§ Work to do
Write out every line of the items below word for word, omitting the pictures.

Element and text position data
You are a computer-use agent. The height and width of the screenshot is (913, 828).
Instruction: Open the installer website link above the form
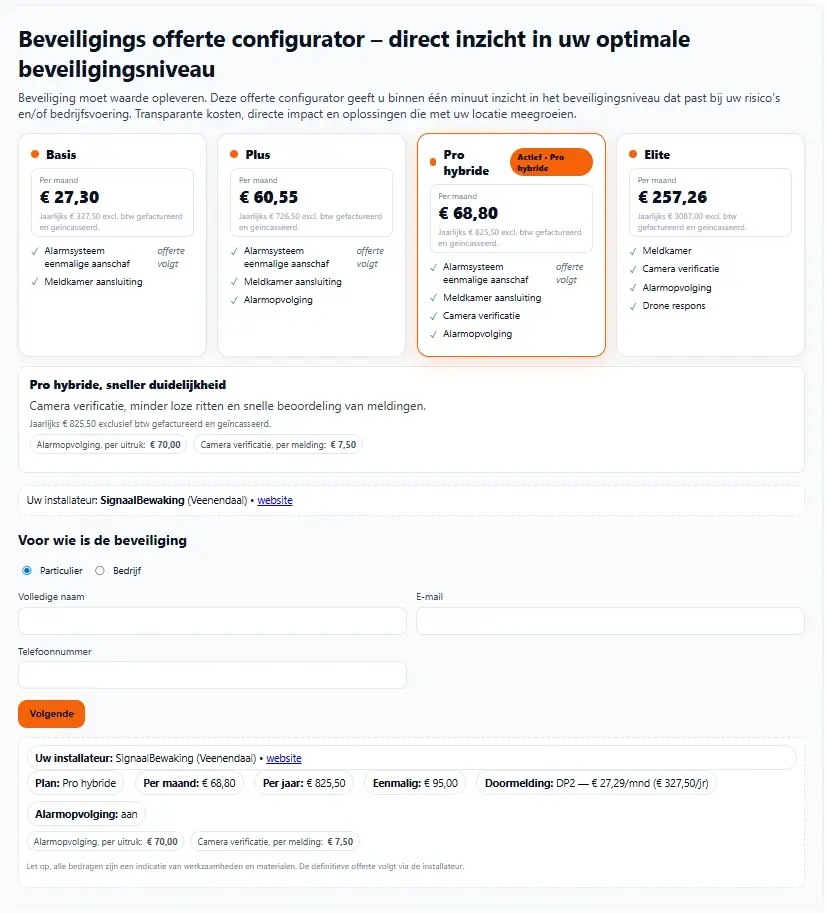point(275,500)
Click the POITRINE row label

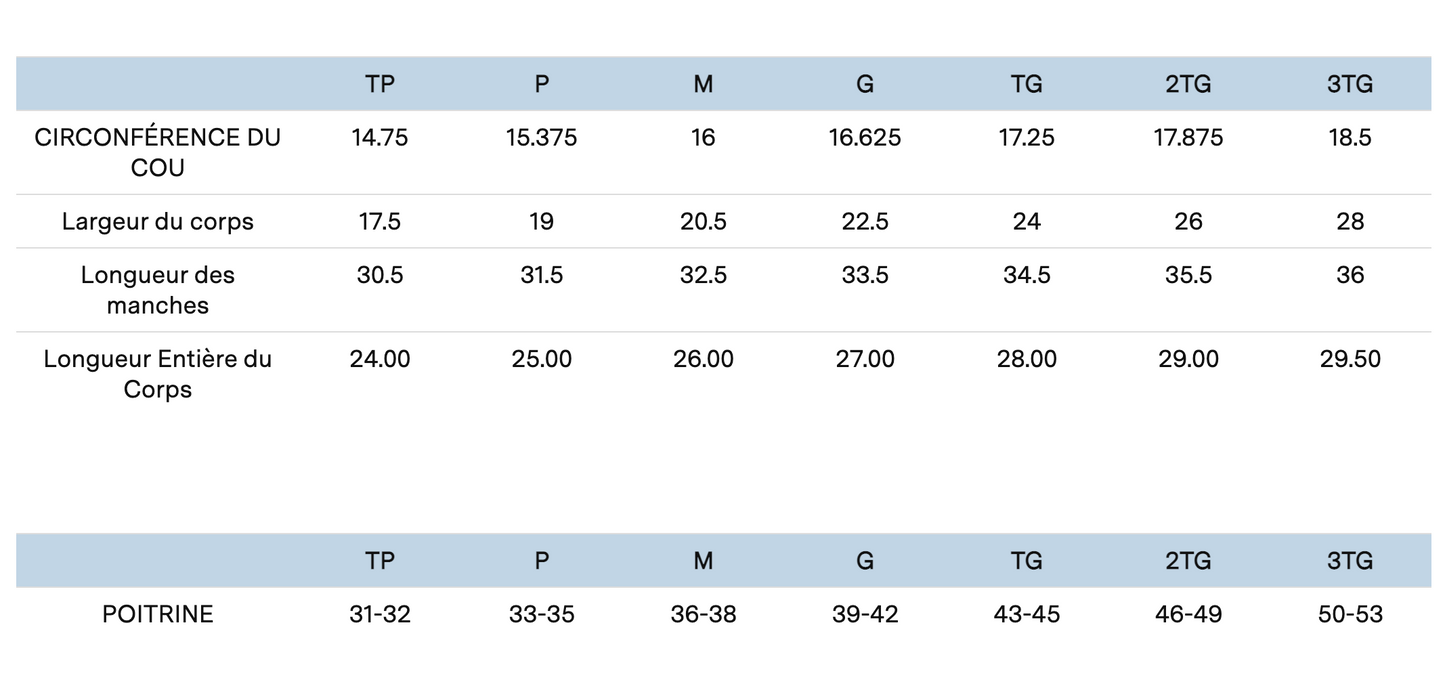tap(158, 614)
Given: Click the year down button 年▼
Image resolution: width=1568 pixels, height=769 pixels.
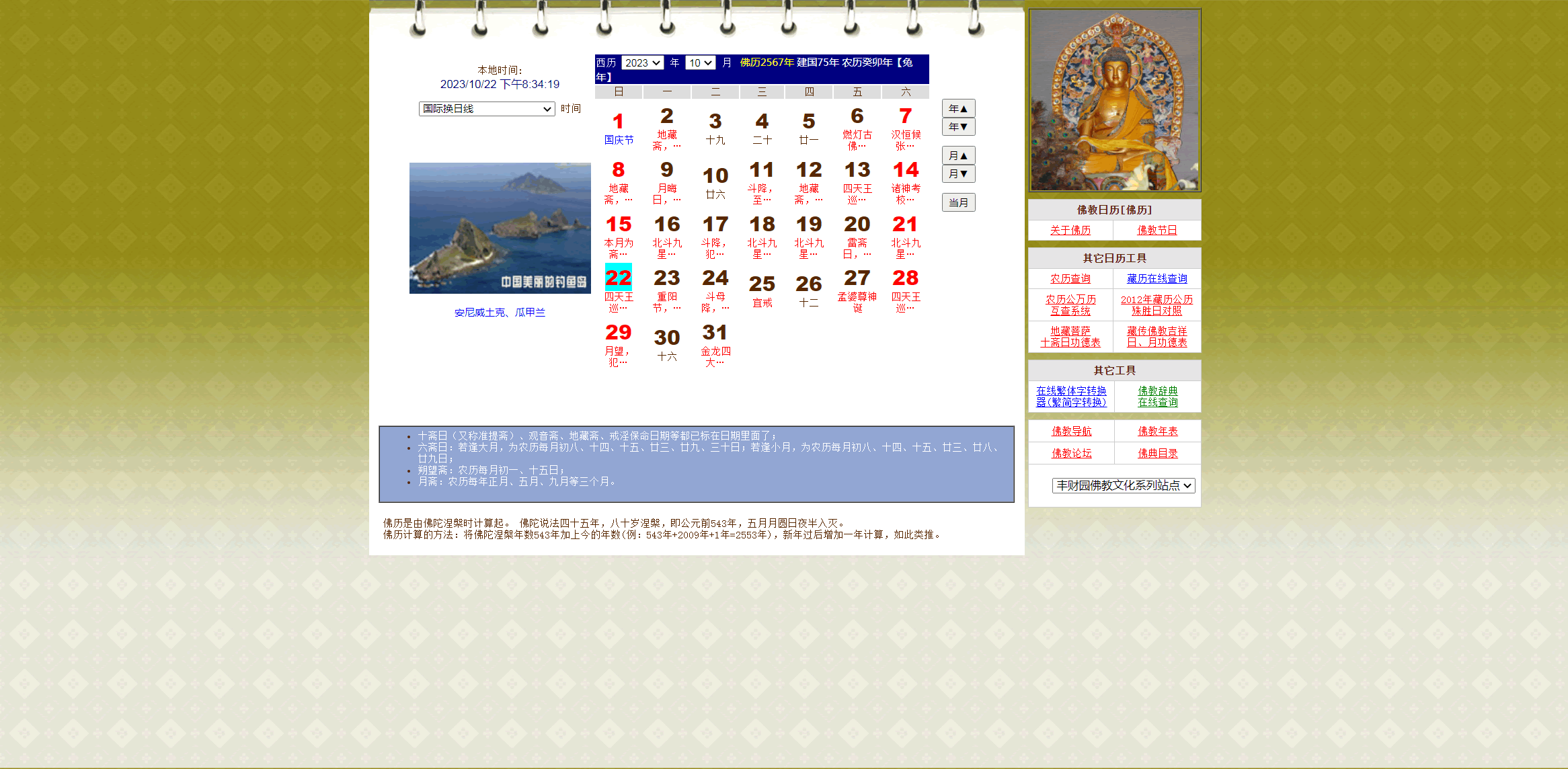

§ Written solution
You are a computer-use agent. The height and width of the screenshot is (913, 828).
Instruction: Open the installer website link above the form
point(275,500)
Click the POITRINE row label

tap(158, 614)
Given: Click the year down button 年▼
Image resolution: width=1568 pixels, height=769 pixels.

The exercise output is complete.